How to use tokenizer hugging face in nlp

NlpHow-ToBeginner · 3 min read

How to Use Hugging Face Tokenizer in NLP: Simple Guide

To use a tokenizer from Hugging Face in NLP, first load it with AutoTokenizer.from_pretrained() using a model name. Then, apply tokenizer() on your text to convert it into tokens or input IDs ready for models.

📐

Syntax

The basic syntax involves importing AutoTokenizer from transformers, loading a tokenizer with from_pretrained(), and then calling the tokenizer on your text.

AutoTokenizer.from_pretrained(model_name): Loads the tokenizer for the specified model.
tokenizer(text): Tokenizes the input text into tokens and input IDs.
return_tensors='pt': Optional argument to get output as PyTorch tensors.

python

from transformers import AutoTokenizer

tokenizer = AutoTokenizer.from_pretrained('bert-base-uncased')
encoded_input = tokenizer('Hello, Hugging Face!', return_tensors='pt')

💻

Example

This example shows how to load the BERT tokenizer, tokenize a sentence, and print the tokens and their corresponding input IDs.

python

from transformers import AutoTokenizer

# Load tokenizer for BERT
tokenizer = AutoTokenizer.from_pretrained('bert-base-uncased')

# Text to tokenize
text = "Hello, Hugging Face!"

# Tokenize text
encoded = tokenizer(text)

# Print tokens and input IDs
print('Tokens:', tokenizer.convert_ids_to_tokens(encoded['input_ids']))
print('Input IDs:', encoded['input_ids'])

Output

Tokens: ['[CLS]', 'hello', ',', 'hugging', 'face', '!', '[SEP]'] Input IDs: [101, 7592, 1010, 17662, 2224, 999, 102]

⚠️

Common Pitfalls

Common mistakes include:

Not using from_pretrained() to load the tokenizer, which causes errors.
Forgetting to add return_tensors='pt' or 'tf' when passing inputs to models expecting tensors.
Confusing tokenized output formats; tokenizer() returns a dictionary with keys like input_ids and attention_mask.

Always check the tokenizer documentation for your specific model.

python

from transformers import AutoTokenizer

# Wrong: Not loading tokenizer properly
# tokenizer = AutoTokenizer('bert-base-uncased')  # This will raise an error

# Right way:
tokenizer = AutoTokenizer.from_pretrained('bert-base-uncased')

# Wrong: Passing string directly to model without tensor conversion
# inputs = tokenizer('Hello')  # outputs dict with lists, not tensors

# Right way:
inputs = tokenizer('Hello', return_tensors='pt')

📊

Quick Reference

Function/Method	Description
AutoTokenizer.from_pretrained(model_name)	Load tokenizer for a specific pretrained model
tokenizer(text)	Tokenize input text into tokens and IDs
tokenizer(text, return_tensors='pt')	Tokenize and return PyTorch tensors
tokenizer.convert_ids_to_tokens(encoded['input_ids'])	Get list of tokens from encoded output
encoded['input_ids']	Get token IDs from encoded output

✅

Key Takeaways

Always load the tokenizer with AutoTokenizer.from_pretrained() using the model name.

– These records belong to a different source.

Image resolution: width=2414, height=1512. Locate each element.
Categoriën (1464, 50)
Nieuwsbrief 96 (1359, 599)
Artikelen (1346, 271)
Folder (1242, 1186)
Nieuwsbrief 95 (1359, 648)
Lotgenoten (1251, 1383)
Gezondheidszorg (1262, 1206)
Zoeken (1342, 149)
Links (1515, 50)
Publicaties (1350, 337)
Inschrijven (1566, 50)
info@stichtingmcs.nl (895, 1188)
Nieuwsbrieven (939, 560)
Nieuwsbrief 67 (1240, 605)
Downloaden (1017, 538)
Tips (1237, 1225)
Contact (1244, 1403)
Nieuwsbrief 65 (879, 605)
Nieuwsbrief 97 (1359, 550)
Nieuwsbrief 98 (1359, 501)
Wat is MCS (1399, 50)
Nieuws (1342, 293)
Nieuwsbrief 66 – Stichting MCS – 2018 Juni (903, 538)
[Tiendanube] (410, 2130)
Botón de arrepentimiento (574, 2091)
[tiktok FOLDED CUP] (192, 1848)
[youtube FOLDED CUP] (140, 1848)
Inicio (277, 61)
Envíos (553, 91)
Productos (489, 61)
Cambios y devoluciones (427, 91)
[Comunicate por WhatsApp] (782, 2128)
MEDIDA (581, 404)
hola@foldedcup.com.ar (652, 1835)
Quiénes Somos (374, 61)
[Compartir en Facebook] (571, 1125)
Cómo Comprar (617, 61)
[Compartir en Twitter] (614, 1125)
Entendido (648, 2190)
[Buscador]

Use tokenizer(text) to convert text into tokens and input IDs for models.

Add return_tensors='pt' or 'tf' when preparing inputs for model inference.

Check tokenizer output keys like input_ids and attention_mask for correct usage.

Avoid common mistakes like skipping from_pretrained() or passing raw strings to models.